■ Available data ■

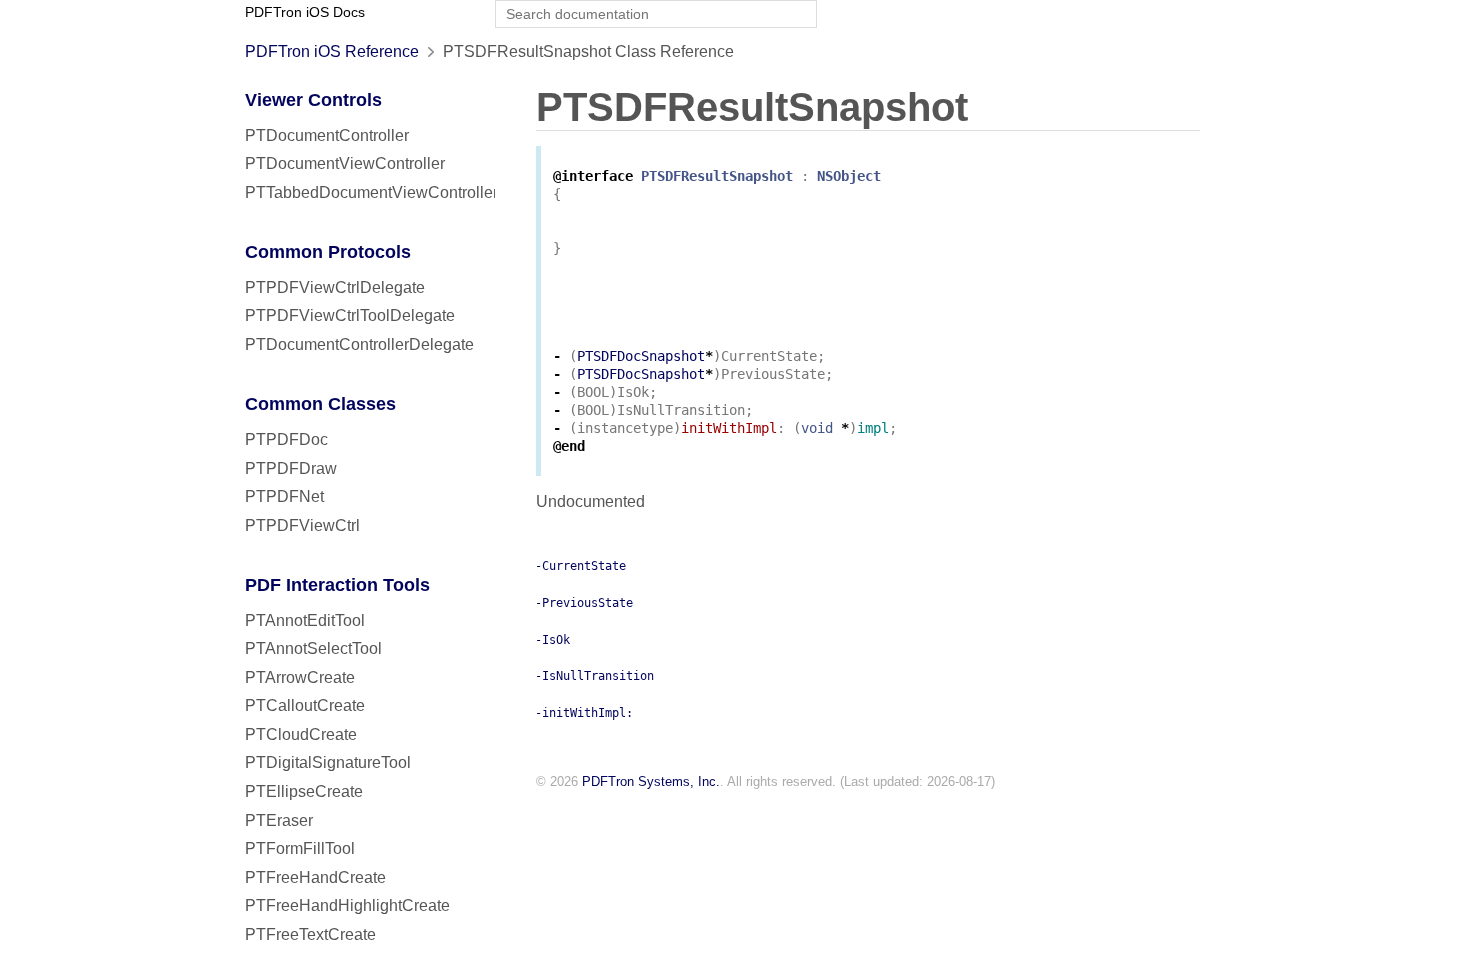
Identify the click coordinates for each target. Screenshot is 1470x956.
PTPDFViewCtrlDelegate (335, 287)
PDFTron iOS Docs (305, 12)
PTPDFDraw (291, 468)
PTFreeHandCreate (315, 877)
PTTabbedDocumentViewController (371, 192)
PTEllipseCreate (304, 791)
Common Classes (320, 404)
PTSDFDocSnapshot (641, 356)
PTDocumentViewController (345, 163)
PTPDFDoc (286, 439)
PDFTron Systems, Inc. (651, 781)
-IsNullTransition (594, 676)
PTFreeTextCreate (310, 934)
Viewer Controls (313, 100)
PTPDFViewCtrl (302, 525)
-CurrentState (580, 566)
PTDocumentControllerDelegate (359, 344)
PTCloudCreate (301, 734)
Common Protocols (328, 252)
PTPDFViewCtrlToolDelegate (350, 315)
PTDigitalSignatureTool (328, 762)
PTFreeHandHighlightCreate (347, 905)
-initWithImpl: (584, 713)
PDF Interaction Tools (337, 585)
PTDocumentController (327, 135)
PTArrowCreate (300, 677)
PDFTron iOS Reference (332, 51)
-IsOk (552, 640)
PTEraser (279, 820)
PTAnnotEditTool (305, 620)
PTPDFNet (284, 496)
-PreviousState (584, 603)
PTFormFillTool (300, 848)
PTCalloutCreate (305, 705)
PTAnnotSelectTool (313, 648)
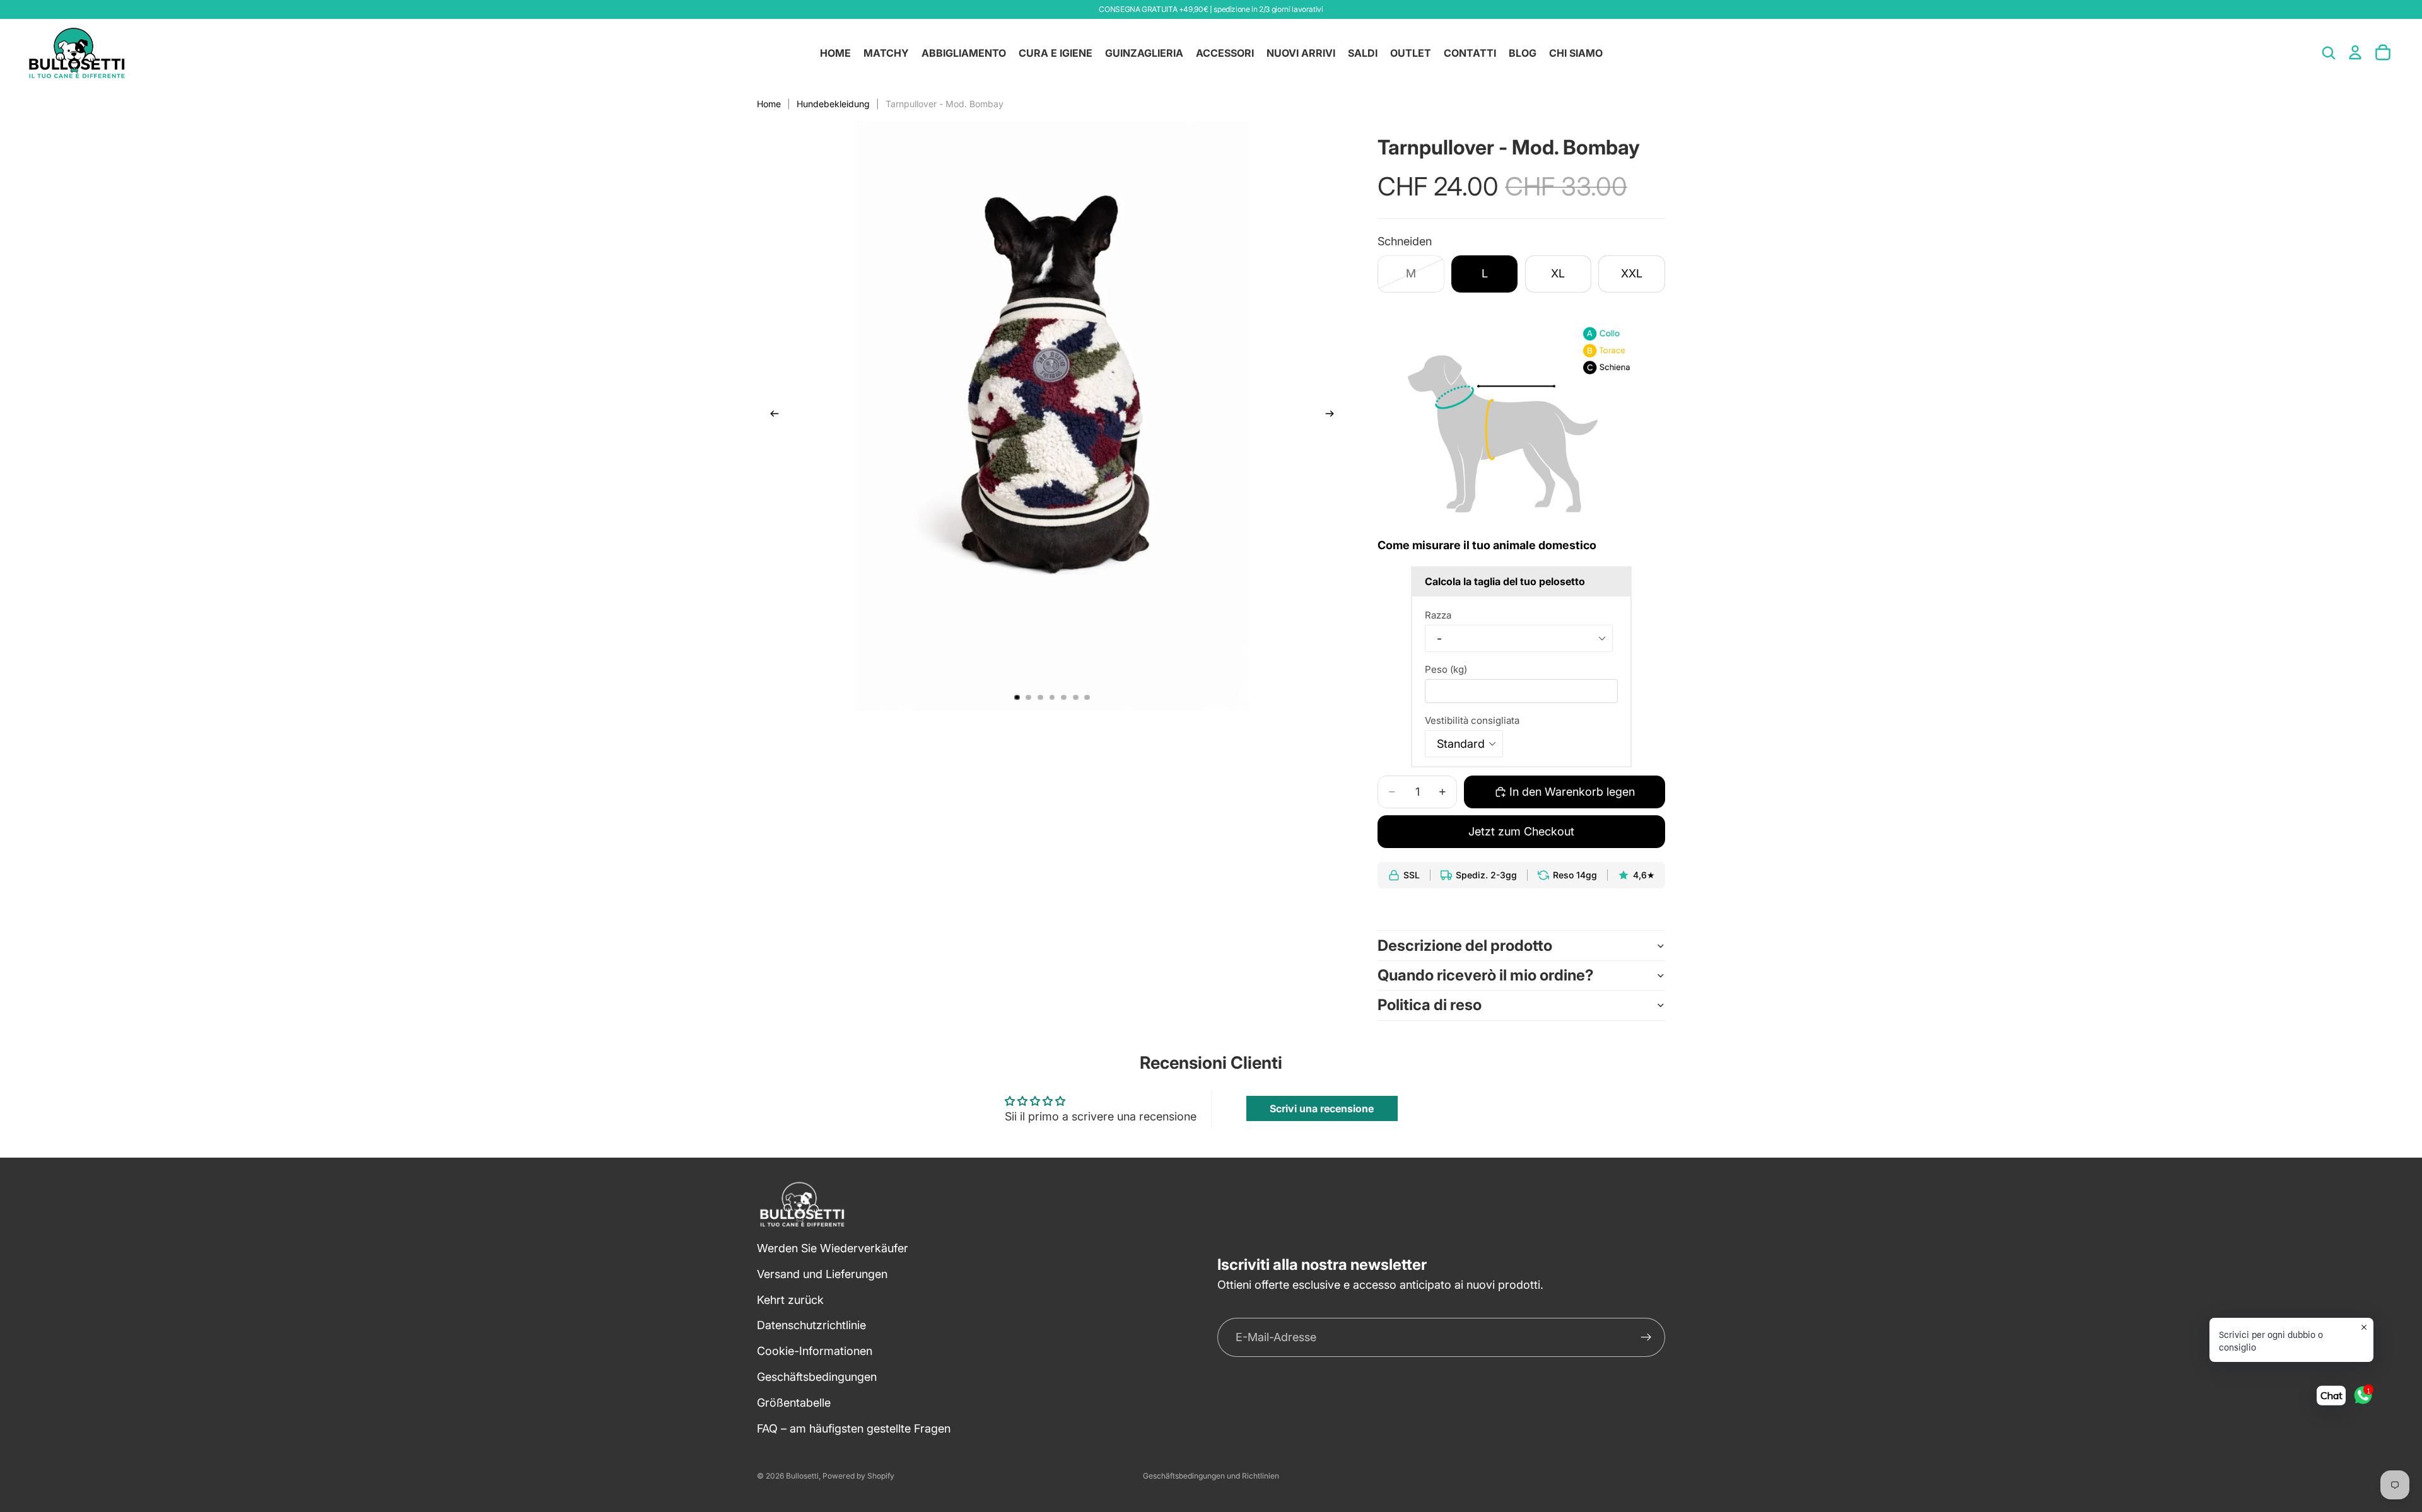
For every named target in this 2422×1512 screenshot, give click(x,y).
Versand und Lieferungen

■ Task to carry out ■
Pull out every line in the data above that has the word "PDFTron".

■ Answer to this problem ■
PDFTron iOS Docs (305, 12)
PDFTron Systems, Inc. (651, 781)
PDFTron iOS Reference (332, 51)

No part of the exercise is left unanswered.